E. E. : Öncelikle Rusya’nın bu konuda net olduğunu belirtmek gerekiyor. Moskova, Suriye'deki Kürtlerin iş birliği olmadan Suriye meselesinin siyasi anlamda çözüme kavuşturulabileceğini düşünmüyor. Nitekim geçmişte yapmış oldukları anayasa önerisinde de Kürtlere kültürel özerklik verilmesi yönünde maddeler yer alıyordu. Diğer yandan Rusya PKK'yı da, YPG'yi de, PYD'yi de terör örgütü olarak görmüyor. Kısacası Rusya için Kürtler ve özellikle de YPG önemli bir koz ancak bir taraftan Suriye’de attığı bazı adımlarla onlara da önemli mesajlar vermeye çalışıyor. Nitekim Türkiye’nin Barış Pınarı Harekâtı’ndan sonra YPG'nin Rusya ile yakınlaşma eğilimi içerisine girmesi de bir seçenek değil, bir zorunluluktu. Her ne kadar ABD daha sonra fikir değiştirip petrol bölgelerini korumaya devam edeceğini açıklamış olsa da YPG Rusya ile iş birliği seçeneğini her zaman masada tutacaktır. Elbette YPG’nin bir tercih yapması gerekirse bunun ABD’den yana olacağını da unutmamamız gerekir. Ancak günün sonunda eğer ABD tarafından yüzüstü bırakılırlarsa Rusya ile iş birliğine çok da soğuk bakmayabilirler. Diğer yandan Rusya’nın da başından beri SDG’yi Esad’ın ordusuna katmak istediği görülüyor. Bence Moskova bu konuda havuç-sopa taktiğini sürdürmeye devam edecektir. Yani eğer SDG, Rusya'nın istediği şekilde hareket etmezse günü geldiğinde Moskova’nın Kobani'de veya başka yerlerde Türkiye’ye başka tavizler de vermesi söz konusu olabilir.

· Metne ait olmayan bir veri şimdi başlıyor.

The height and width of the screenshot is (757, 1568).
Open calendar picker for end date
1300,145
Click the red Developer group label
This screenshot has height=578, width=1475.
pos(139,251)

Öte yandan daha önce de söylediğim gibi Rusya esasen Suriye meselesinin askeri aşaması bittikten sonra siyasi aşamaya geçildiğinde Kürtlerin de yer aldığı bir Suriye resmi görmek istiyor. Bunun için de zamanında PYD ile çok ciddi görüşmelerde bulundu. PYD'nin hala Moskova’da bir temsilciliğinin olması da bunun göstergesi aslında. Tabii zaman içinde Moskova’nın bu tutumu Türkiye ile arasında bir sıkıntı yaratabilir. Ancak şu an için Rusya’nın amacı Suriye meselesinin askeri boyutu bittikten sonra bu konuları masada çözmek ve Türkiye’yi olduğu kadar İran’ı ve diğer bölge ülkelerini de masada ikna etmek. Bu açıdan Rusya’nın önermiş olduğu anayasaya taslağının Kürtlerle ilgili politikasını anlamak için en önemli kaynak olduğunu düşünüyorum.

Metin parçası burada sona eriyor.